Studies have shown that early therapy with steroids with prolonged taper is important in preventing an acute episode from becoming recurrent. In a retrospective analysis by Lai et al. of 35 patients with new onset VKH syndrome, 17 patients received oral corticosteroid of less than 6 months duration while 18 received oral corticosteroid for greater than 6 months. In the group with less than 6 months treatment, the recurrence rate was 58.8% (10 patients), while the greater than 6 months group recurred at a rate of 11.1% (2 patients). Their findings were adjusted for age, gender, and initial oral dose of corticosteroid. They also found that those with the more rapid taper were more likely to have poorer visual outcomes [13]. Our patient was tapered off of prednisone over a 6 month period and has remained free of recurrence without need for further immunosuppression. Lai et al. [13] did not describe specifics of the steroid regimen implemented in their study nor the speed of the taper each month. In the setting of long-term steroid use, we recommend collaboration with the patient’s primary care doctor to help monitor potentially serious side effects of corticosteroid use. Treatment of chronic disease may require systemic immunosuppression with steroid-sparing agents such as methotrexate, cyclosporine, tacrolimus, cyclophosphamide, chlorambucil, azathioprine and intravenous immunoglobulin (IVIG).
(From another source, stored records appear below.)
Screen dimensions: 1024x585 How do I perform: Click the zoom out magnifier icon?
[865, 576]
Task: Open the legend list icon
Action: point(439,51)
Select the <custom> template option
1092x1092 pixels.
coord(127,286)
Our review suggests that beside our patient being of African descent, her presentation is typical as she meets the criteria for incomplete disease and lacks integumentary findings, the rarest component of the diagnostic criteria as observed by Beniz et al. [4] However, her case is unique given that those of African descent appear to present less commonly than other pigmented races in some studies. Our case highlights the fact that VKH syndrome may still occur in those of African descent and should be kept in the differential, especially when the diagnostic criteria of the disease are met. Initial treatment with corticosteroids with prolonged taper of at least 6 months is advised and has prevented recurrence in our patient.